Exercise:
Answer these questions about the Pie Town passage below:
1. About how long after closing time did the writer reach the café?
2. What total mileage does the passage give?
3. Which town did the writer have to backtrack to before turning north?

Passage:
41) NMPT - Pie-O-Neer Homestead Cafe - Pie Town, NM - 3,257 pts

19:54 EDT


Take a photo of the “Pietown, NM” history sign on the front porch of the Pie-O-Neer Homestead café and store.

Unfortunately, I arrived about an hour after closing time, so no pie for me today.

This segment: 283 miles, 5h15m
Total: 1,827 miles, 36h23m
Time Remaining: 26h07m
Points scored: 40,946

I took a beat here, sitting on the porch, to look at the map and see what the plan was for the rest of this leg. My next bonus location was in Grand Junction, CO, several hours due north, passing through Farmington, NM and Durango, CO, but I also needed to take my 8-hour rest bonus break, which HAD to start before midnight. I was still feeling the exhaustion of a sleepless night, so decided that Farmington, NM was going to be my first goal; if I still felt good and the timing worked out, I’d stretch to Durango, but I had a couple reliable hotels in Farmington bookmarked from previous trips through there.

With that in mind, I double checked the routing from Google and Garmin. It looked here were a couple routes from Pie Town, but Google wanted to send me on 20 miles of gravel.. or I could take an extra 5 minutes and stay on pavement. Not really a hard choice when you get down to it. It meant I had to backtrack ~15 miles west to Quemado, NM before turning north. You never like to backtrack, but the timing and convenience made it only a minor pill to swallow.

Information supplied:
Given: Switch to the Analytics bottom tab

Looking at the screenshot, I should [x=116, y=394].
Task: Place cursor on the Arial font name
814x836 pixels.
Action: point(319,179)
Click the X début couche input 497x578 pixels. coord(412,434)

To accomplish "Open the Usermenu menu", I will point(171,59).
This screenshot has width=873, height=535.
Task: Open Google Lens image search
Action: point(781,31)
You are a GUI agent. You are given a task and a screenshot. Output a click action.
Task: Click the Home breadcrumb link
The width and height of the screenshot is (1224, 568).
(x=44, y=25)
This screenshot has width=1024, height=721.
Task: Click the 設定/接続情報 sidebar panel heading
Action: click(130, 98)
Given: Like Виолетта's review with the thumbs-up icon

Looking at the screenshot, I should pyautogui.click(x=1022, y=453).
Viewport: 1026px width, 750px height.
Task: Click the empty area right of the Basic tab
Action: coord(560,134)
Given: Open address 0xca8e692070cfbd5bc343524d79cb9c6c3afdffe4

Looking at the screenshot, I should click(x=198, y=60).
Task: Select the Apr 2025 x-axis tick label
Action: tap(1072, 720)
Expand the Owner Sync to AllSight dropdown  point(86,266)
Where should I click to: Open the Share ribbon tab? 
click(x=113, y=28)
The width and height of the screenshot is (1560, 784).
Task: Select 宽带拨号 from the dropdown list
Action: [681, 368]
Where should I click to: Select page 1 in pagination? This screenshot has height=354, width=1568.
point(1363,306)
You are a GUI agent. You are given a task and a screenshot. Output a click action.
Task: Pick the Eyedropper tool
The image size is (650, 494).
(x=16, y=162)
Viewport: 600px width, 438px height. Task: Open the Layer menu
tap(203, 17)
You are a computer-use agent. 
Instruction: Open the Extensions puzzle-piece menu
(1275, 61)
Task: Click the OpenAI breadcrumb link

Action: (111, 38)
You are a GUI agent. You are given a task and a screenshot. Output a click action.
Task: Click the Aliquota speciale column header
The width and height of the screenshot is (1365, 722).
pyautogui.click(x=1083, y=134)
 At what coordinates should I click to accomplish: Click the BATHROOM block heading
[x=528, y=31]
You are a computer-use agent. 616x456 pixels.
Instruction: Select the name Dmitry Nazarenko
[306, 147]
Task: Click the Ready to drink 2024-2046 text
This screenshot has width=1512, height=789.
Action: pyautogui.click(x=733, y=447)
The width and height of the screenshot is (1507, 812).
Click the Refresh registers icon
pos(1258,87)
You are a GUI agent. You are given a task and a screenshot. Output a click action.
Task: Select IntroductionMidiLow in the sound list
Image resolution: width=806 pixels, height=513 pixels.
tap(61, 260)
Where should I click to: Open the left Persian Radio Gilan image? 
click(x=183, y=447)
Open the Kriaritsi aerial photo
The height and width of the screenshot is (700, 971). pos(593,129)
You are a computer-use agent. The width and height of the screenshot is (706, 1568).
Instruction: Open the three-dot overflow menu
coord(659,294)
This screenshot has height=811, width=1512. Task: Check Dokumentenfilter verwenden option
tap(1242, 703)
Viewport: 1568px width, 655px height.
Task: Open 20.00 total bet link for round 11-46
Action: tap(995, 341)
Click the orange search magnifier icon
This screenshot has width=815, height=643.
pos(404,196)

Result of the exercise:
1. About an hour.
2. 1,827 miles.
3. Quemado, NM.